Uma condição de saúde que pode atingir até 40% das mulheres e ainda é pouco debatida motivou a criação de uma nova política pública no Amapá. O Estado passou a garantir, por lei, o fornecimento gratuito de pessários urogenitais pelo Sistema Único de Saúde (SUS), como alternativa ao tratamento cirúrgico do prolapso de órgãos pélvicos.
A medida foi sancionada pelo governador Clécio Luís após aprovação na Assembleia Legislativa do Amapá, onde o projeto foi apresentado em 2025 pelo deputado estadual Fabrício Furlan. O texto aprovado manteve a estrutura original da proposta, voltada à ampliação do acesso a um tratamento conservador, de baixo custo e sem necessidade de cirurgia.

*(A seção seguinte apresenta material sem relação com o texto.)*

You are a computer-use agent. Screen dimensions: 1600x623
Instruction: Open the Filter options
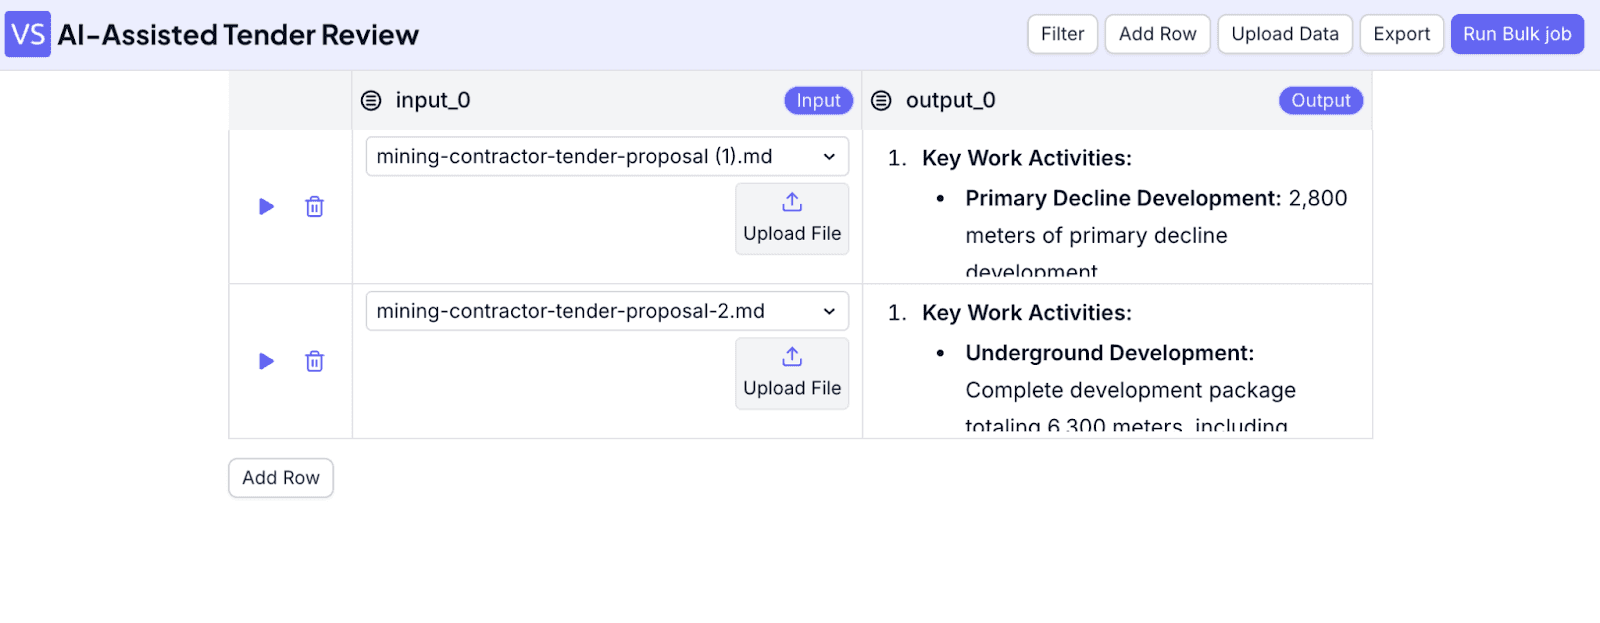[x=1062, y=34]
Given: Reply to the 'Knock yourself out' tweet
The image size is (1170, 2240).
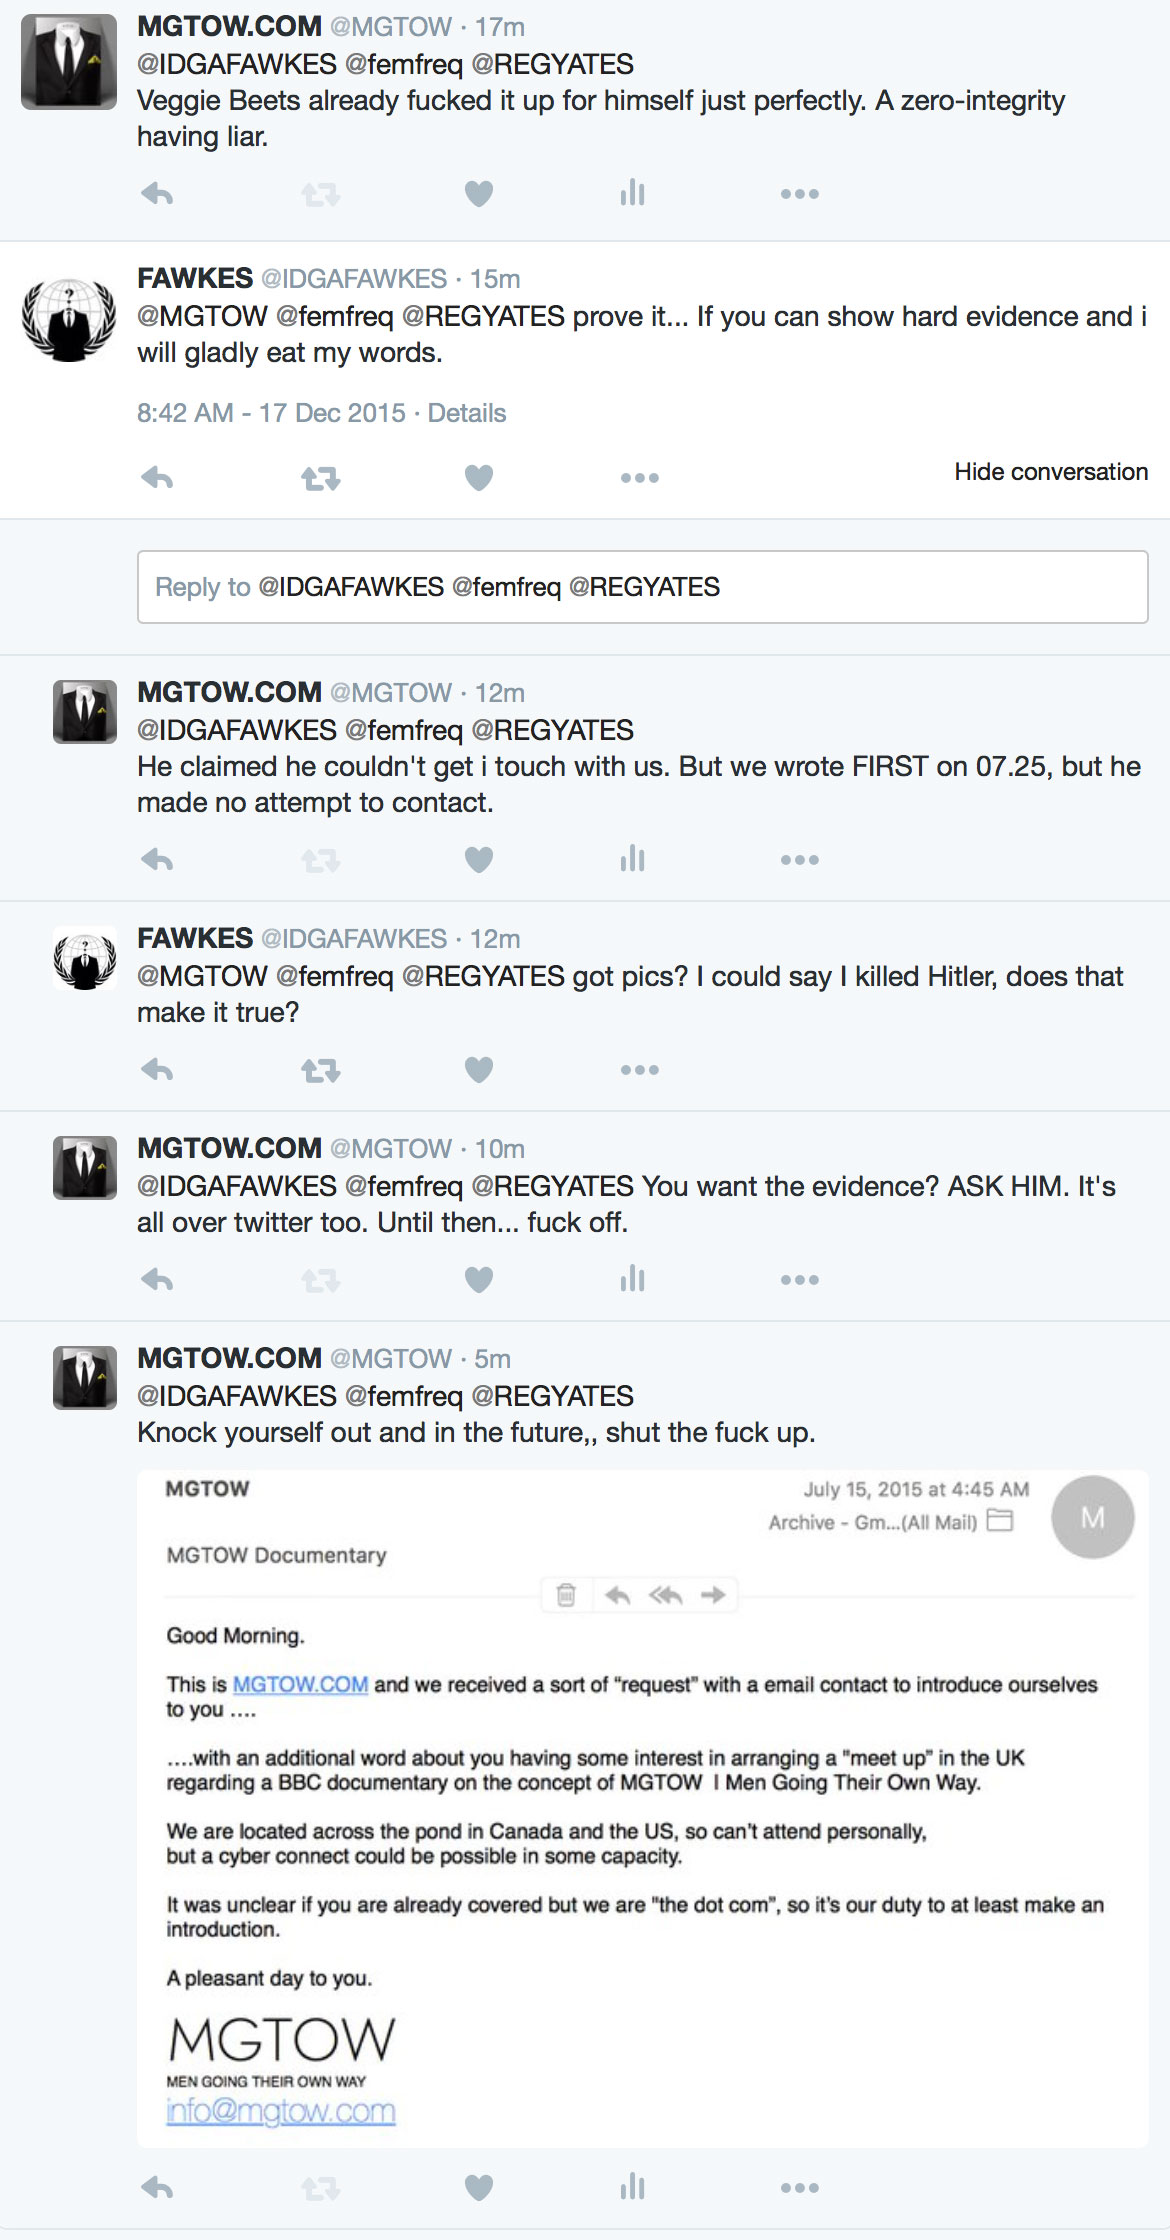Looking at the screenshot, I should tap(157, 2188).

O prolapso de órgãos pélvicos ocorre quando estruturas como bexiga, útero ou intestino se deslocam da posição normal, pressionando a parede vaginal. A condição é mais comum em mulheres que passaram por múltiplos partos ou com o avanço da idade, e pode provocar sintomas como sensação de peso na região íntima, dificuldade para caminhar ou sentar, alterações urinárias e infecções recorrentes.

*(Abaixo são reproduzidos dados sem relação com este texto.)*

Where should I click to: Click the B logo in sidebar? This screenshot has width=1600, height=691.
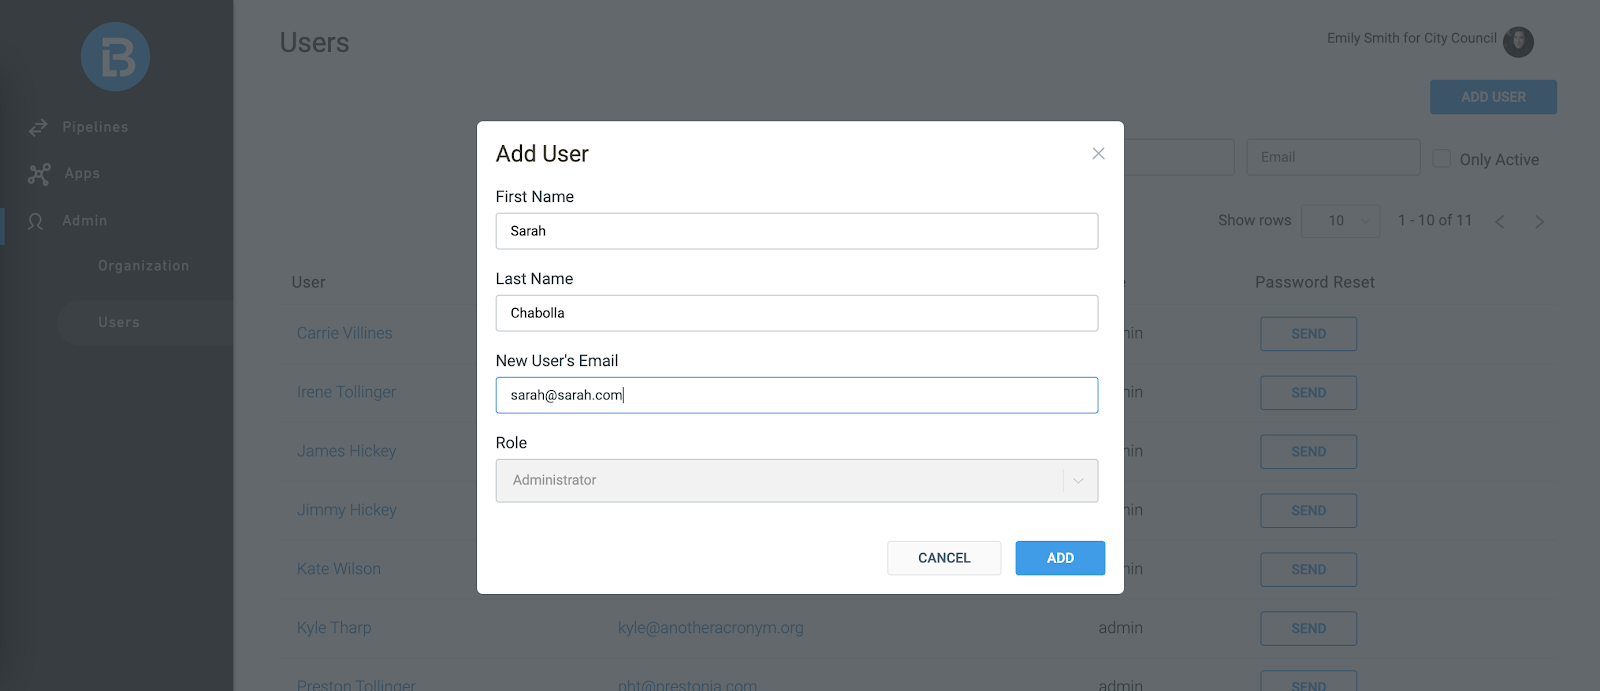[x=116, y=57]
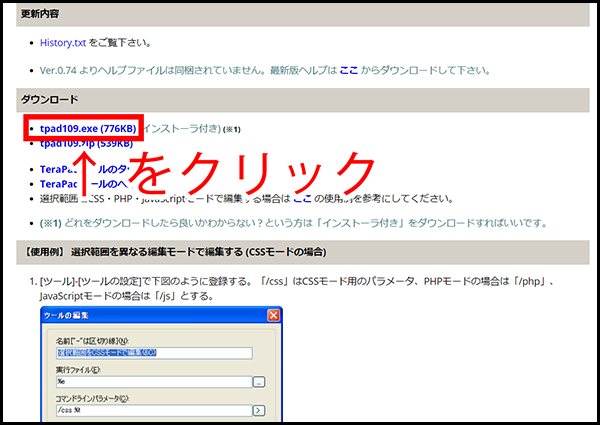Click the ツールの編集 dialog title bar
The height and width of the screenshot is (425, 600).
click(150, 318)
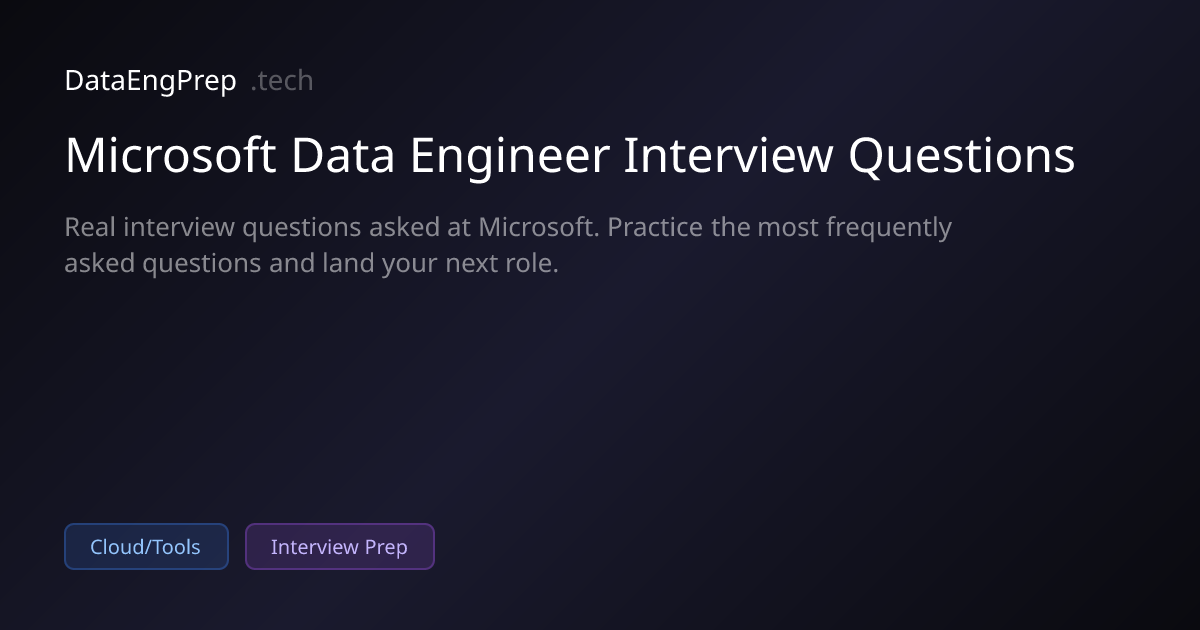Click the description starting with Real interview questions
Viewport: 1200px width, 630px height.
(x=508, y=246)
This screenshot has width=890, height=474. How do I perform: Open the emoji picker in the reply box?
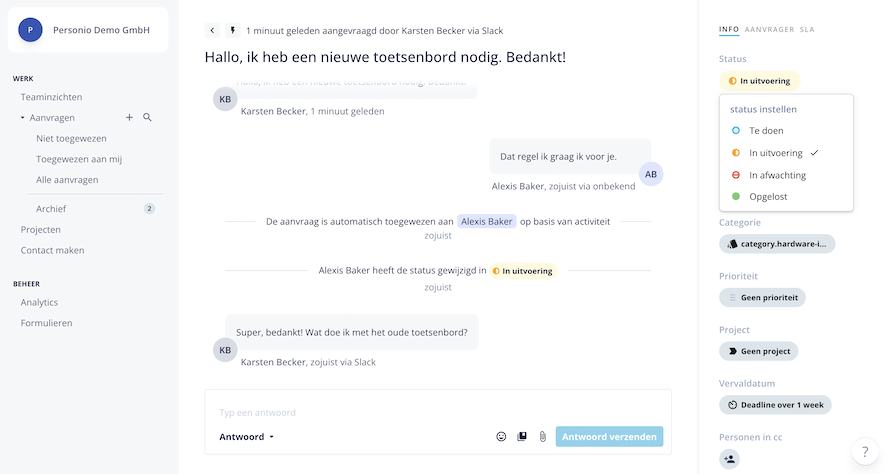[x=501, y=437]
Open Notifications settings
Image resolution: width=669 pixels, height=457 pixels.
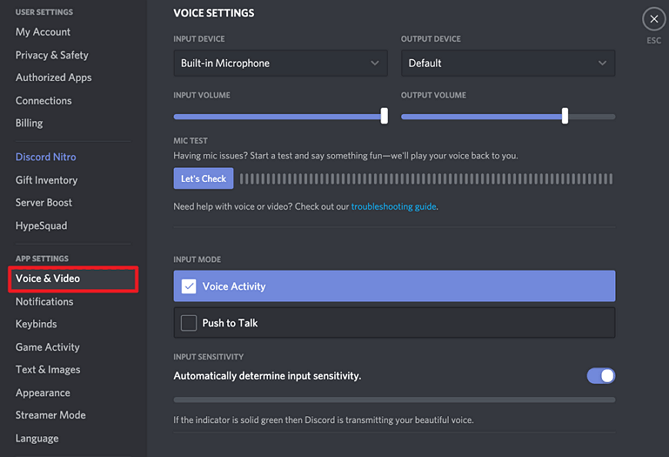coord(44,301)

Na justificativa do projeto, o autor aponta que, apesar de não aumentar a mortalidade, o problema afeta diretamente a qualidade de vida das pacientes, com impacto físico, psicológico e social. O documento também destaca que o acesso ao tratamento cirúrgico ainda é limitado, especialmente em regiões ribeirinhas, comunidades indígenas, áreas rurais e periferias do estado .
Como alternativa, o projeto propõe a adoção do pessário urogenital, um dispositivo de silicone inserido no canal vaginal que oferece suporte aos órgãos pélvicos. O método é considerado não invasivo, de baixo custo e com taxa de sucesso que pode chegar a 90%, segundo estudos citados na proposta. O dispositivo pode ser utilizado sem necessidade de internação, anestesia ou intervenção cirúrgica, e permite melhora imediata dos sintomas.
Antes da criação da política, o pessário não era fornecido gratuitamente pela rede pública, o que dificultava o acesso de mulheres em situação de vulnerabilidade. A proposta aprovada estabelece que o Estado deve garantir não apenas a distribuição do dispositivo, mas também acompanhamento ginecológico especializado, adaptação individual do uso e capacitação de profissionais da saúde.
Outro ponto destacado no projeto é o impacto financeiro para o sistema público. A expectativa é que a adoção do tratamento conservador contribua para a redução de filas por cirurgias ginecológicas e diminuição de custos hospitalares, além de ampliar o atendimento preventivo.
A nova política também autoriza a Secretaria de Estado da Saúde a firmar parcerias com universidades, associações médicas e organizações civis para implementação das ações, incluindo treinamento de equipes e ampliação da cobertura do serviço.
A medida passa a integrar a rede estadual de saúde como estratégia de atenção à saúde da mulher, com foco na ampliação do acesso e na redução de desigualdades no atendimento, especialmente em regiões de difícil acesso no Amapá.